My father had a very dangerous job but he knew his stuff, and he did it WELL. So I eagerly posted a couple of these pictures on my facebook, totally forgetting that A still hadn't emailed me her "story" that she wanted to share. The next day I opened up facebook again, and here was the email from her, which brought me back to a sad, painful place seven years ago, but at the same time made me smile and appreciate all the more the fact that A was sharing this story with me....
When I saw the pictures of your dad in his work as a lineman I knew I had to write. You may not realize this, but before I became a social worker I sold utility equipment, including the transformers and circuit breakers your dad worked on. I was working down south, so no direct connection. Anyway, as your dad was in his last days he had bad pain at times, as I know you remember. That is why he had on the pump for his pan meds. That pump was a love-hate relationship for him. It was a pain in the butt to have to carry it around all the time, to be tethered to it, yet it was such a help for the pain. One day I went to visit and your dad was pretty much out of it, resting comfortably because he had enough pain meds going. Your mom said to me, "I'm worried--Richie keeps saying he wants to disconnect and the pump is the only thing that has kept him comfortable. What are we going to do?" That's when the lightbulb went on for me. Disconnect. Like a circuit breaker. You throw the disconnect to stop the power so you can service the breaker. I told your mom that I thought he was not talking about the pain pump but was instead using language that was very comfortable to him to tell her (and the family) that he was ready to die. To disconnect from this life. He died within a week.
I do talks on symbolic language for nursing home staff, training new volunteers, etc. I always tell the story of my beloved Richie and how he told us something important which he couldn't say in plain English. People who are dying often talk in symbolic language and it often is in the context of traveling (I need to pack my bags, do I have my ticket?, etc) and in the language of their work, which is very comfortable to them. Your dad was the ultimate example of that. Fortunately with my odd-ball background in selling high voltage utility equipment many years ago I recognized the words he used and was able to reassure your mom that he was OK with the pain pump, and that he was trying to prepare her for what was very rapidly approaching.

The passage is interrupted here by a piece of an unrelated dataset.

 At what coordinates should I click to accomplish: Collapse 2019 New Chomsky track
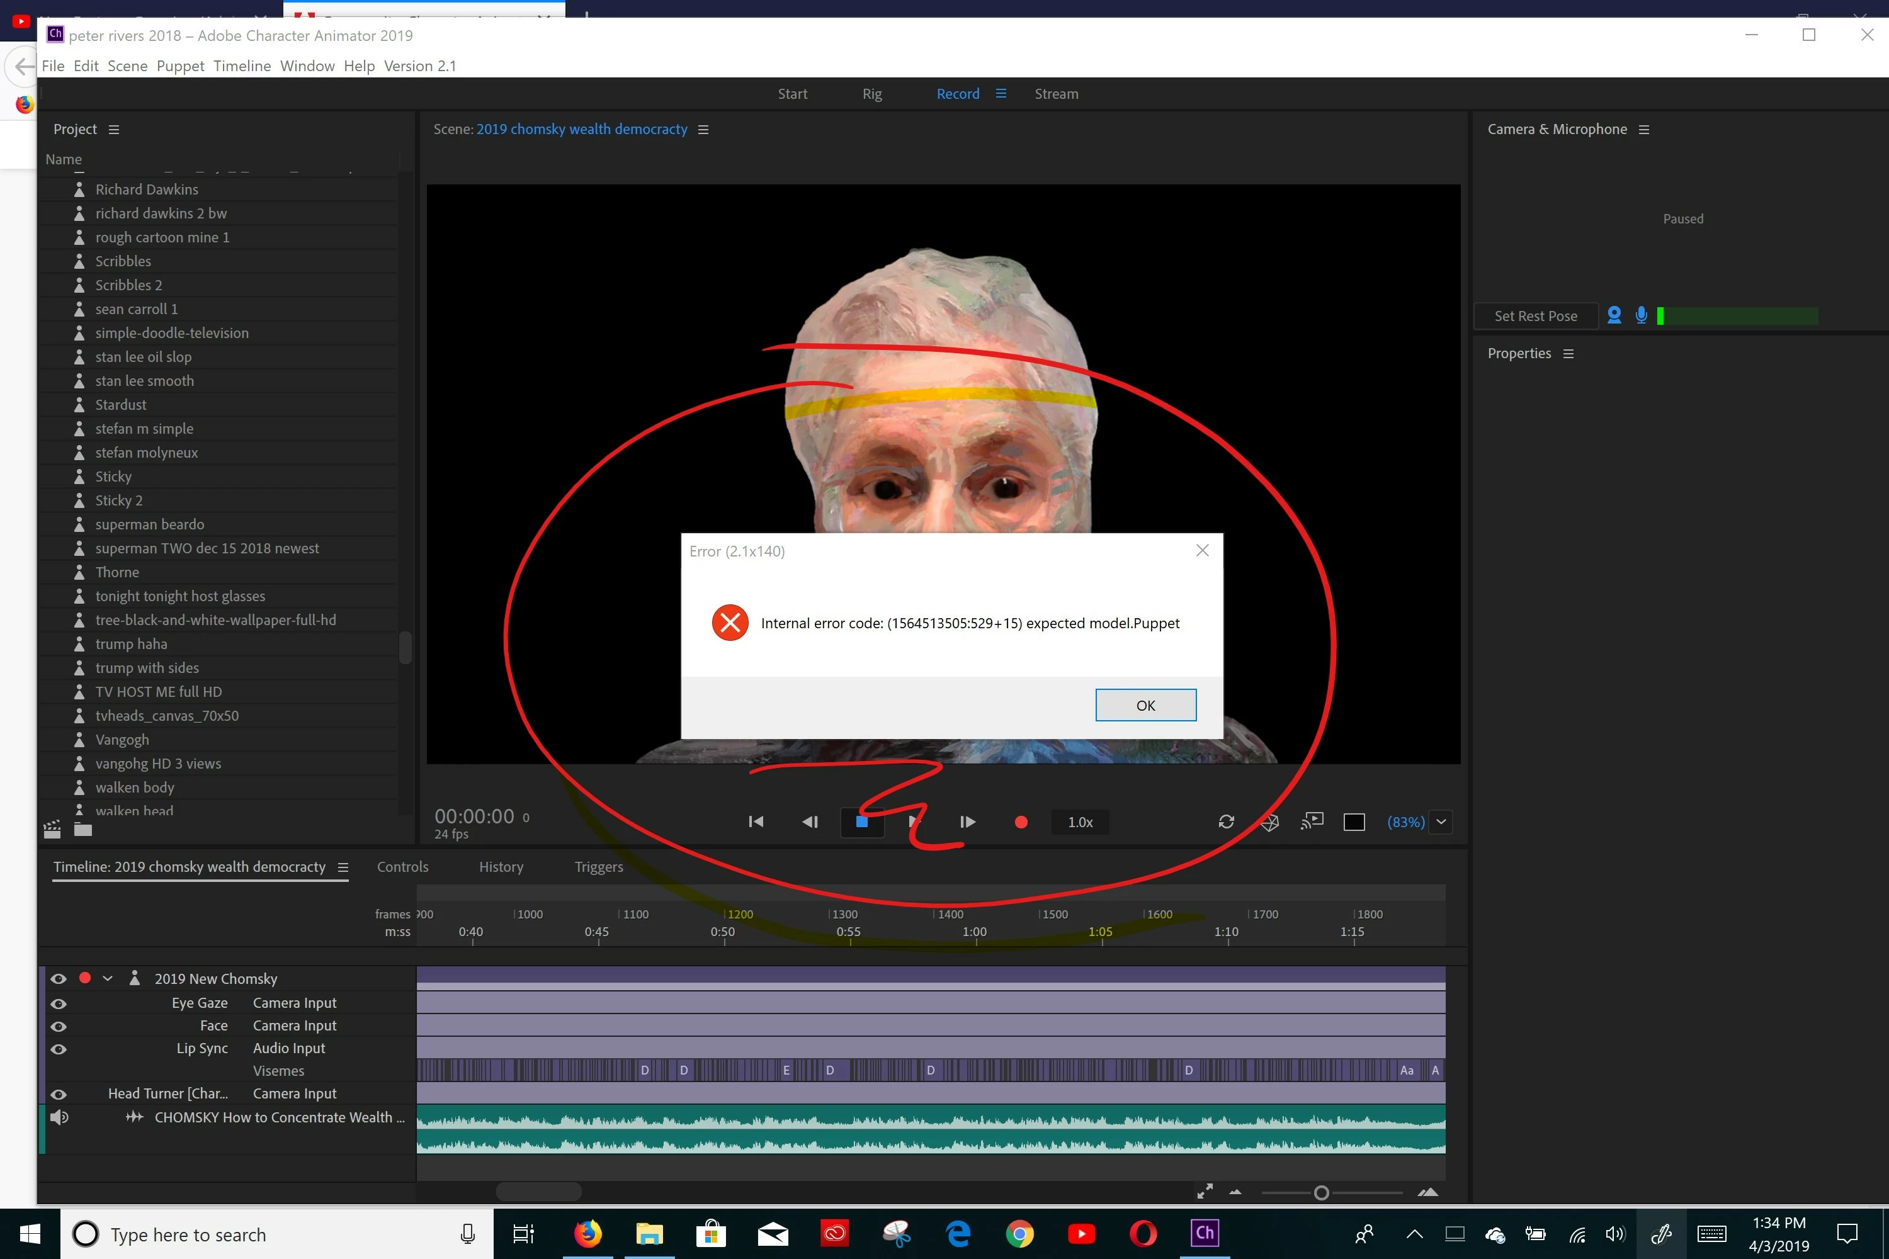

So....... your dad lives on for me in a very clear and present way. I talk about him at least 4 times a year as I do my talks. I'll never him, your family. I hope it brings you joy and pride to know that he is a part of my everyday practice as a hospice social worker! :)
That's my story, girl. Sorry it took so long to sit down and write it out to you. :)
I still get kinda choked up as I re-read through A's email to me. But at the same time, I feel so honored and privileged to have known this man who not only touched my life as my FATHER, but touched the life of a hospice worker who was "just doing her job". Here it is seven years later, and she still talks about him.
That makes me feel so good. And so thankful.